*Task requirements*
Copy out every line of the records in which "value" can be found.

Records from a collection:
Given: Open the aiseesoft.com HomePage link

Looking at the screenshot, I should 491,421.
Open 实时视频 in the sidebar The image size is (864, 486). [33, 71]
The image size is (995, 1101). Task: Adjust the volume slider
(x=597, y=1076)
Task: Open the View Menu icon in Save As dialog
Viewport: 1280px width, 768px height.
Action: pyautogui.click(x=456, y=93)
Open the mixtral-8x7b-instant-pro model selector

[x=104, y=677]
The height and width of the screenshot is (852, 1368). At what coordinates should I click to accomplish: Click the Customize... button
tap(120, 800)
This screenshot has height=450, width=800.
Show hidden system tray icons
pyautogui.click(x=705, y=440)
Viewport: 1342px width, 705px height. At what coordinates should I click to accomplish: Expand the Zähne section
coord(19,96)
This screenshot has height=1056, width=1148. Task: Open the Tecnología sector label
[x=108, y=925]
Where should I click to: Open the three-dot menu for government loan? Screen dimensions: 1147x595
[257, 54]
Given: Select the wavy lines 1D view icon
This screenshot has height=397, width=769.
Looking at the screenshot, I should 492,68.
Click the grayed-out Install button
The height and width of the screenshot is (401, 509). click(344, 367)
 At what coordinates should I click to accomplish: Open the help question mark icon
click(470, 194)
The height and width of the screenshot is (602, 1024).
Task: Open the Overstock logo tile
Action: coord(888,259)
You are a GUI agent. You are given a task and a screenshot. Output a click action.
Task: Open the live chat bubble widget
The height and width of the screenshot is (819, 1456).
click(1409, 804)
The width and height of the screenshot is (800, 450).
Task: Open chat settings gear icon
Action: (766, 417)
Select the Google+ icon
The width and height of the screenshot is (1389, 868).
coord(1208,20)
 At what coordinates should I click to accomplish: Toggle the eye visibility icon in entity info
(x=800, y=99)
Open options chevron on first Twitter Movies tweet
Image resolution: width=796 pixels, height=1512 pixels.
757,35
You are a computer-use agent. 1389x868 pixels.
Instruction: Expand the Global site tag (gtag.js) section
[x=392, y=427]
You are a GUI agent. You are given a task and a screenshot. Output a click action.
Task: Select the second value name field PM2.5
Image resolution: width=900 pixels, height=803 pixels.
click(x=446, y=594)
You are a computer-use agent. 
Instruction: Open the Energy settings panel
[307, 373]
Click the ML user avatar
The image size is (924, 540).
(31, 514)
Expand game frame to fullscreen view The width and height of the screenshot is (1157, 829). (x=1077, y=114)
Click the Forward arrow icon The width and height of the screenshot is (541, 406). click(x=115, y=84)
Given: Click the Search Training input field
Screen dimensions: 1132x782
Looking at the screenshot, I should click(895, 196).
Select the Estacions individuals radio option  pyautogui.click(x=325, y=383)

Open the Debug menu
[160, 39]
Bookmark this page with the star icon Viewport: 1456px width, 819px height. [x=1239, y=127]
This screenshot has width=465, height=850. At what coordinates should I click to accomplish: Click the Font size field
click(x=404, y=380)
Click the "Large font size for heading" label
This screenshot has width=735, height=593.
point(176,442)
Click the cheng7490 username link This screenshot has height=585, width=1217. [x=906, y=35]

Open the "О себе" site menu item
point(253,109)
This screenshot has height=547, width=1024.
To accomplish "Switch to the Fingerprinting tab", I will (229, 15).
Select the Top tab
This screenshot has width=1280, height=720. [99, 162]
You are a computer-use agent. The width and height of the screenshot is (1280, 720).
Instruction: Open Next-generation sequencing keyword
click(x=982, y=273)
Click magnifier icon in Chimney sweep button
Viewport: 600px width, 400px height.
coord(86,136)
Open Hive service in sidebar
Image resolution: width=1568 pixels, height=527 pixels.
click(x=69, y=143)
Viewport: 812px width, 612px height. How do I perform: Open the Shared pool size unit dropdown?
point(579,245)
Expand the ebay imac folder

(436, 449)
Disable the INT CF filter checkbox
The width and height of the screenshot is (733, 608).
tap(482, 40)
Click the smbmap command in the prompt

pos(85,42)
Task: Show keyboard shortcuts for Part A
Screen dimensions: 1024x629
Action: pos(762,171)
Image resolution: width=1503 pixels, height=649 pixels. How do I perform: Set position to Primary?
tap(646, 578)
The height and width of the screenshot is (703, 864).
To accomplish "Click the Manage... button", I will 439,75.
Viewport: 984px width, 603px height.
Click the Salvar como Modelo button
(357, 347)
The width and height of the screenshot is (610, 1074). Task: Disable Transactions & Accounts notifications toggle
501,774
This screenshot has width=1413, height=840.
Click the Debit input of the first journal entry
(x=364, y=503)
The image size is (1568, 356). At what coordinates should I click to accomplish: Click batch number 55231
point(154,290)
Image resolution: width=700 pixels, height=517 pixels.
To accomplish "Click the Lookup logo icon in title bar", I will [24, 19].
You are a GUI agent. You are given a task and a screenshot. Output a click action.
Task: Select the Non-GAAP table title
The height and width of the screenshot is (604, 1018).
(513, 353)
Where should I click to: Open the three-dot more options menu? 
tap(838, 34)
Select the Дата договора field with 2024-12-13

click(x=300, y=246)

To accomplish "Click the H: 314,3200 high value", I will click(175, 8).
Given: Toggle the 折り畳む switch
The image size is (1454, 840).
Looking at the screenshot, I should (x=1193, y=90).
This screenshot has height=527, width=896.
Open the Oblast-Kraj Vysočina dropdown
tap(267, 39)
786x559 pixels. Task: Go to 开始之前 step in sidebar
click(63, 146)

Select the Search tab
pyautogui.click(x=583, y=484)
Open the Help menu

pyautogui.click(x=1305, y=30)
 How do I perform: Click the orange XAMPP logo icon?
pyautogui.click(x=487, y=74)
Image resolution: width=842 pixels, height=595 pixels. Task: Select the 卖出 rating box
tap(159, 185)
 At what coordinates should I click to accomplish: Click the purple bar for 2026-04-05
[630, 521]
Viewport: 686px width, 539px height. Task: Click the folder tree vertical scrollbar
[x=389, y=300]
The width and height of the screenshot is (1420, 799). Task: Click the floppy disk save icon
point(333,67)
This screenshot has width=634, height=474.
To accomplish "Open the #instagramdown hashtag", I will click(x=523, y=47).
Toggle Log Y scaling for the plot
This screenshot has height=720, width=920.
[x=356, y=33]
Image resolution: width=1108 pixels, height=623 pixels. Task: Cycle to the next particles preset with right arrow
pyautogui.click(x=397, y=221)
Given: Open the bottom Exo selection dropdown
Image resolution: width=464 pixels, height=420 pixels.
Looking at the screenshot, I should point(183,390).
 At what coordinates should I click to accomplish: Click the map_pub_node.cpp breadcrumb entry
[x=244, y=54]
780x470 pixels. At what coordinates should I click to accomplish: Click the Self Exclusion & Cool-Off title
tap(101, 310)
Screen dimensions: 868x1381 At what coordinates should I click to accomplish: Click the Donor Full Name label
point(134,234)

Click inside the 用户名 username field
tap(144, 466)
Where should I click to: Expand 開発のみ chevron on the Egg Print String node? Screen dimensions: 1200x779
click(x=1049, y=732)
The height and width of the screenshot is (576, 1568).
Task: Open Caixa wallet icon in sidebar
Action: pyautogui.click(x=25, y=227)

*Exercise answer*
Task: Select the second value name field PM2.5
To accomplish "Click the H: 314,3200 high value", I will click(175, 8).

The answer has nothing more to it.